Apigee boasts some 300 high-caliber customers that it works with to create numerous and in some cases highly customized application connections with elaborate back-end systems, a key component in delivering successful digital interactions.

King believes it is for this reason — the company’s unique, almost concierge-like approach to API — that Google is acquiring Apigee. 

Competing with AWS for the Cloud

“Google is trying very hard to differentiate itself from Amazon Web Services (AWS),” King said. “Apigee’s high quality of tools, its approach to security and its ability to support IoT, can help do that.”

Indeed, digital adoption and customer experience is only one part of what Apigee does — or to be specific, it is only one source of its revenues.

Apigee’s other major revenue source is the shift to the cloud. 

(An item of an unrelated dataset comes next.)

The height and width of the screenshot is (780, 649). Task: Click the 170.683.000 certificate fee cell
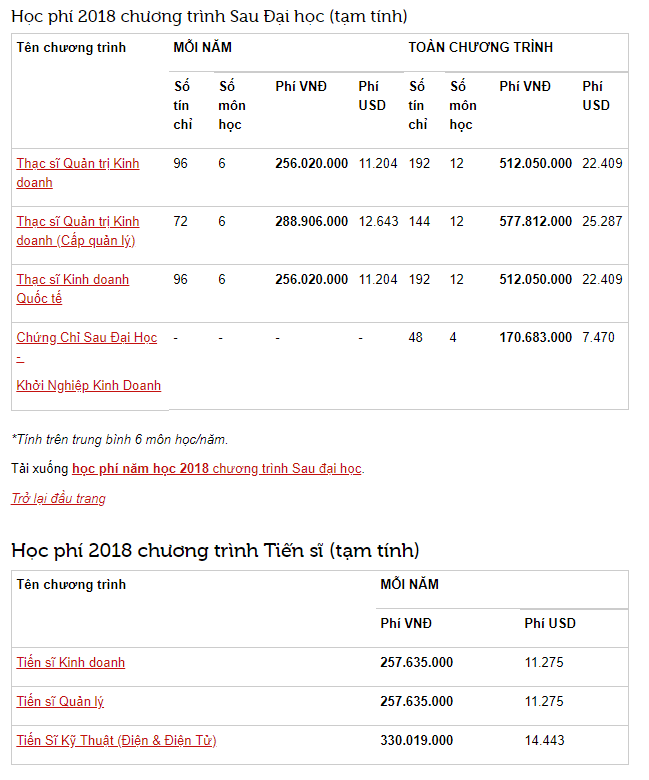pos(535,338)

    “Even if a company was not going to build any new digital applications but simply wanted to migrate their existing back-end applications from a mainframe or client/server system to a cloud system, that would create a variety of challenges in particular having to do with security, management and those type of issues that APIs could be the answer to solve how that works,” Kevin Faulkner, Apigee’s vice president of investor relations told the audience at the Stifel Technology Internet & Media Conference held this past June.

Apigee’s Many Attributes

Fresh from her appearance at BoxWorks, Senior Vice President of Google Cloud platform Diane Greene announced the buy in a blog post on Thursday, hitting all the high notes of Apigee’s long list of attributes.

She noted the hundreds of companies that Apigee has as clients, including Walgreens, AT&T, Bechtel, Burberry, First Data and Live Nation. Walgreens, she wrote, “uses Apigee to manage the APIs that enable an ecosystem of partners and developers building apps using Walgreens APIs, including the Photo Prints API (enabling mobile app developers to include the ability for their app users to print photos at any Walgreens store), and the Prescription API (enabling users to quickly order refills of prescriptions right from their mobile app).”

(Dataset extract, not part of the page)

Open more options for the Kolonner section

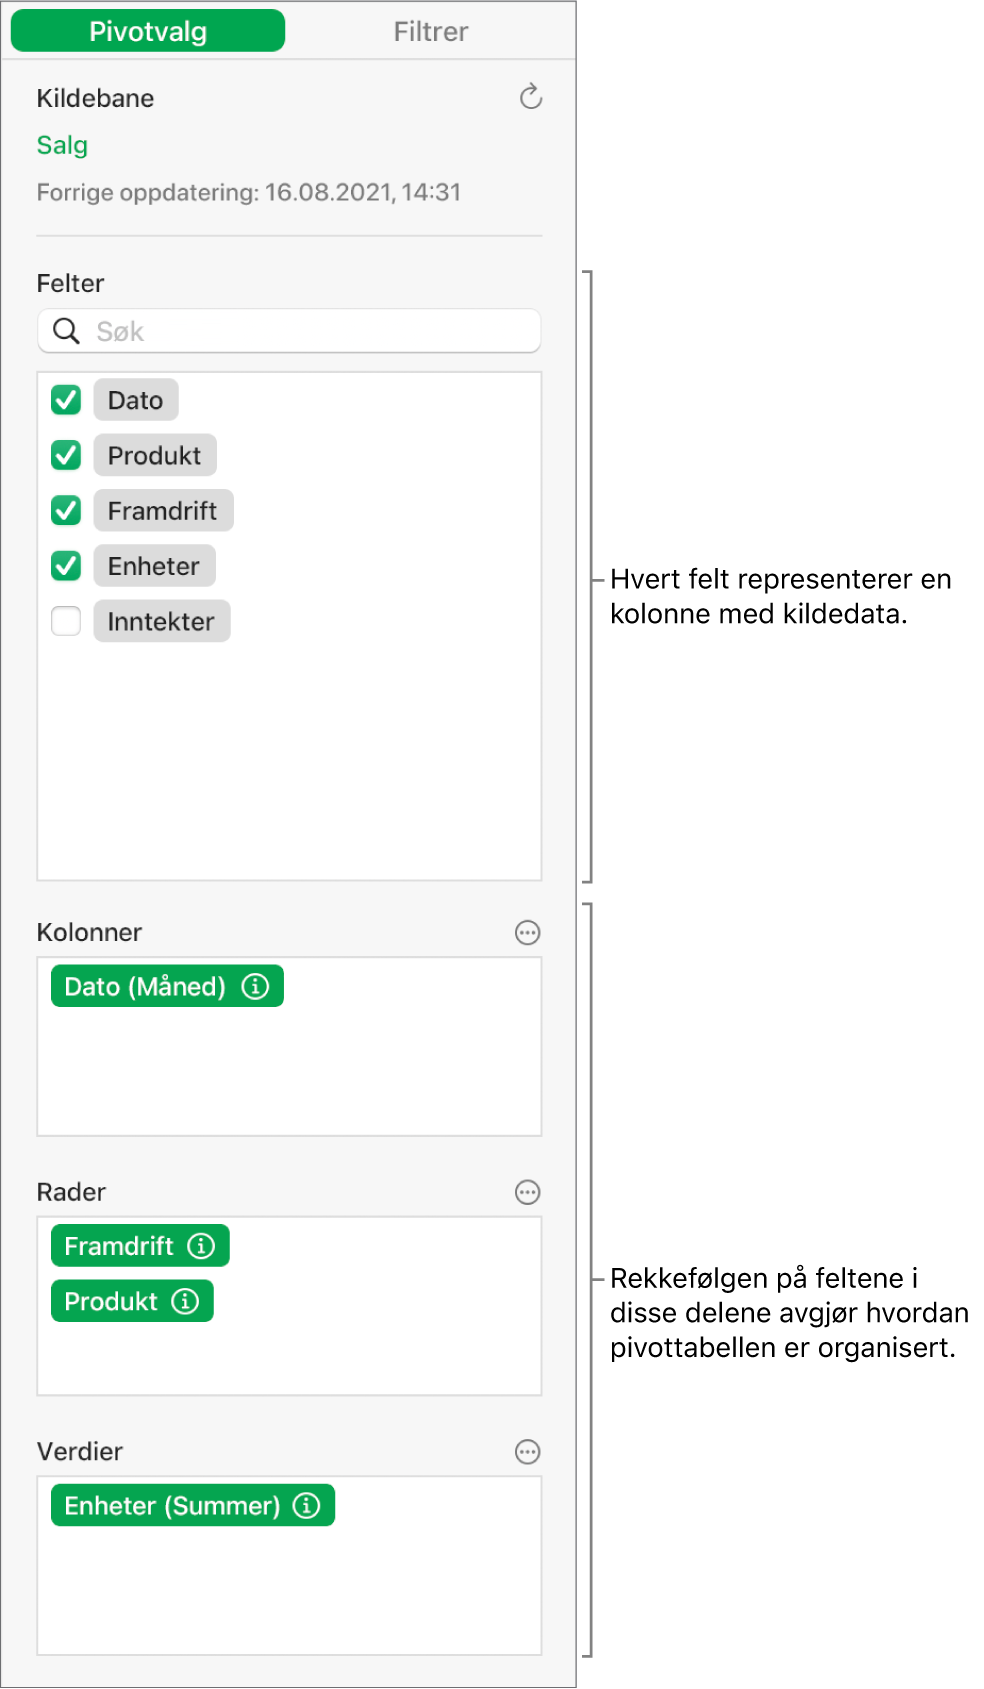click(527, 933)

According to its quarterly report, Apigee added nine new Fortune 500 customers — including three in the Fortune 100 — in its latest quarter and also added two new customers from the Fortune Global 500.

Bye-Bye Joint Marketing with AWS?  

Greene also highlighted Apigee’s toolset and its security creds.

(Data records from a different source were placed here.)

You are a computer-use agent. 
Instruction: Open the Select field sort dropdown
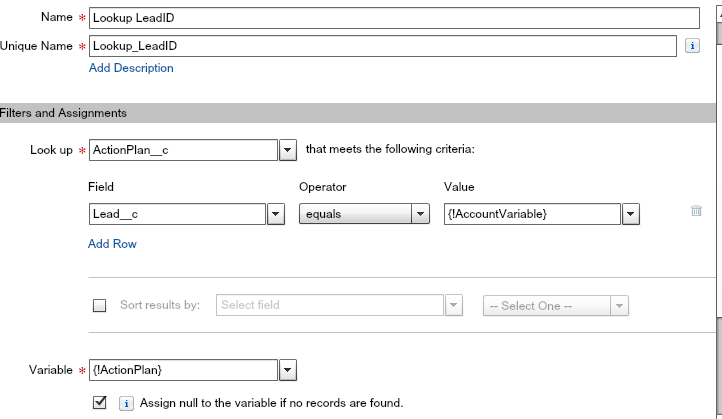(x=453, y=306)
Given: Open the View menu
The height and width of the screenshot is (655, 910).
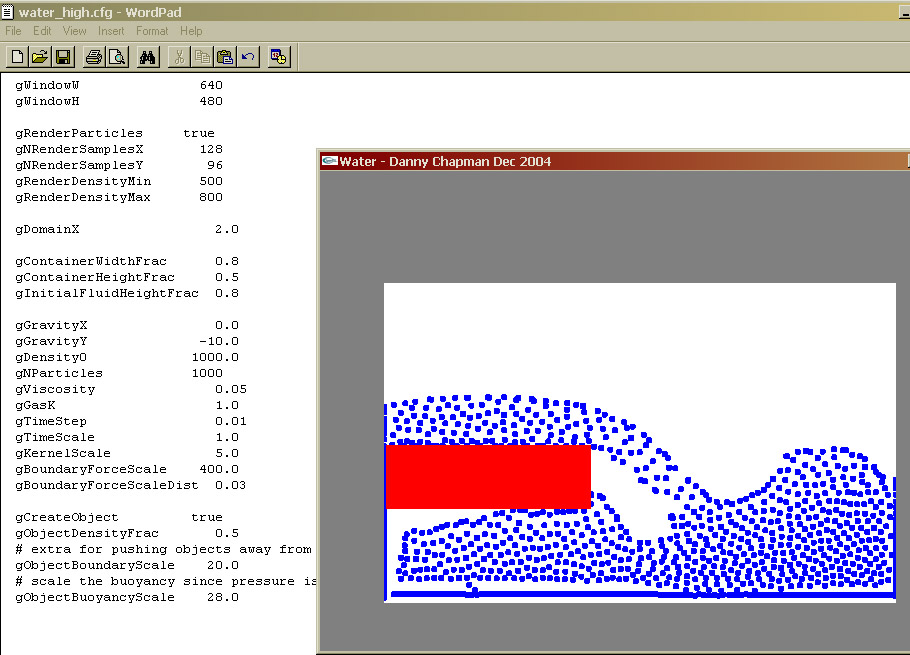Looking at the screenshot, I should click(75, 31).
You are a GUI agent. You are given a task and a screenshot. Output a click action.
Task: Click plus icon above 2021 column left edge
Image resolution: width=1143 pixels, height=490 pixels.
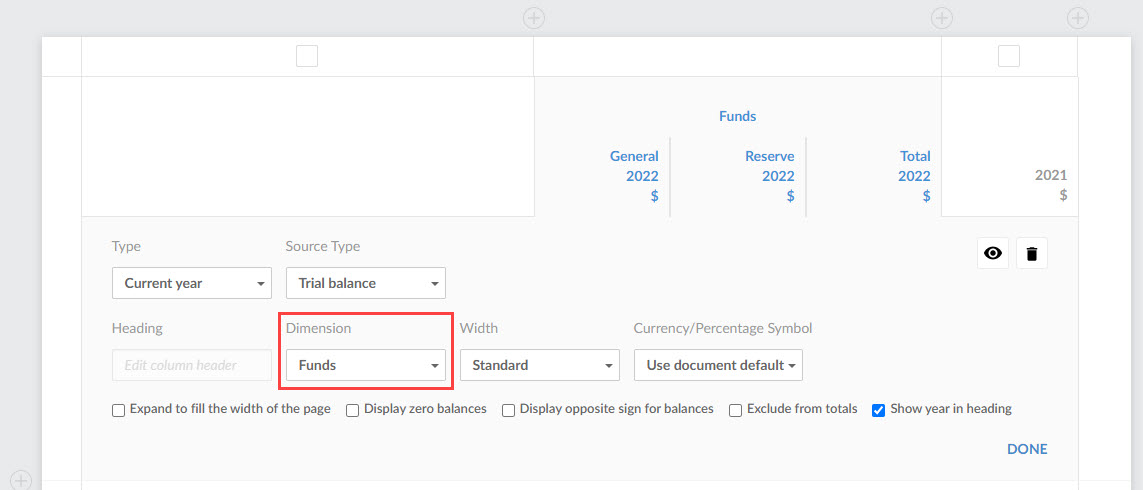coord(941,17)
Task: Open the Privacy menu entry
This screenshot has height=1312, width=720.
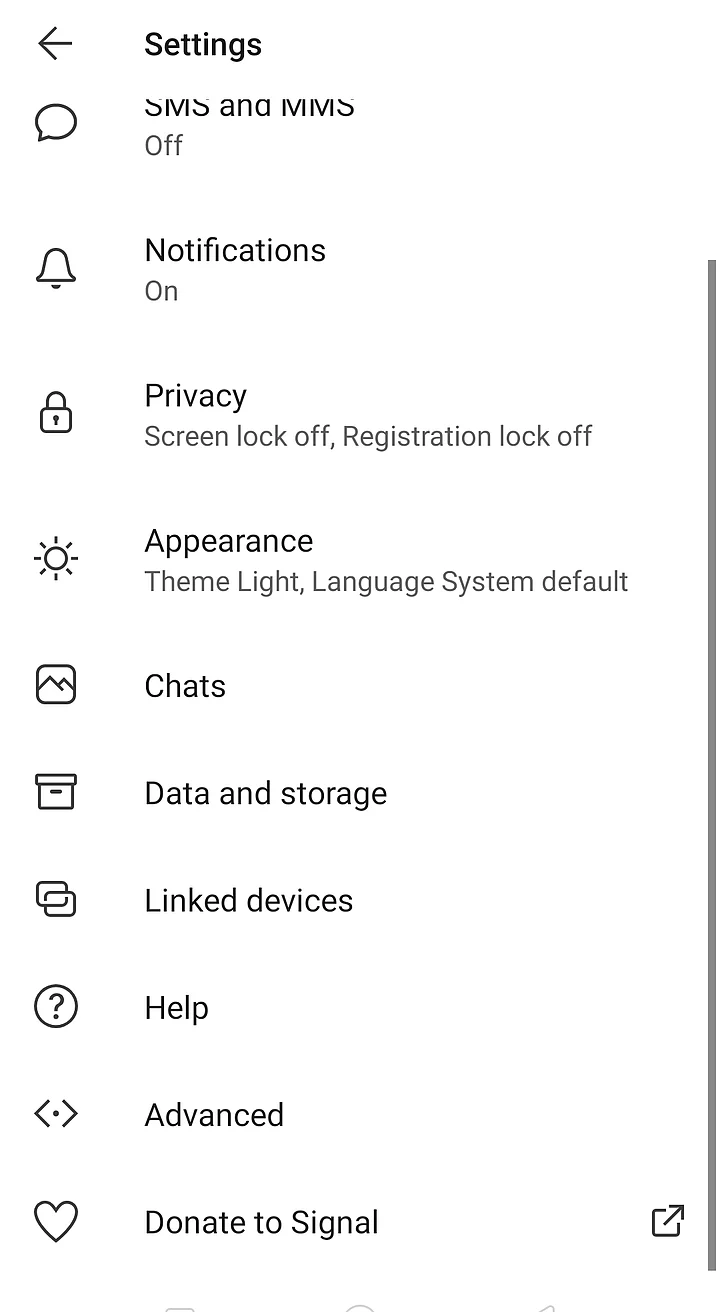Action: (196, 396)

“A good API needs to support security, give developers the freedom to work in the development environment of their choice and allow the company to continue to innovate its service while supporting a stable interface to the apps and services using the API,” she wrote.  

“Google cloud customers are already benefitting from no sys-ops dev environments, including Google App Engine and Google Container Engine. Now, with Apigee’s API management platform, they’ll be able to front these secure and scalable services with a simple way to provide the exported APIs,” she concluded.

As for AWS? Somehow, one might conclude that Apigee’s services may no longer be quite so available on its platform. If so, this could pose a setback for Amazon.

Apigee has delivered a reference architecture for AWS deployments, and has also entered into joint marketing with AWS. 

And then there are the customers, which include some marquee names. “Recently, Amazon and Apigee announced dozens of new customers using Edge in AWS, including AccuWeather, Allstate, OpenGov and Sage Payment Solutions,” Apigee CEO Chet Kapoor said during the company’s earnings call.

Which clients will leave with Apigee is yet to be determined, but Google will acquire the technology, the team and Apigee clients when the deal is finalized. The transaction is expected to close by the end of the year, subject to customary closing conditions, including regulatory approval and approval by Apigee shareholders.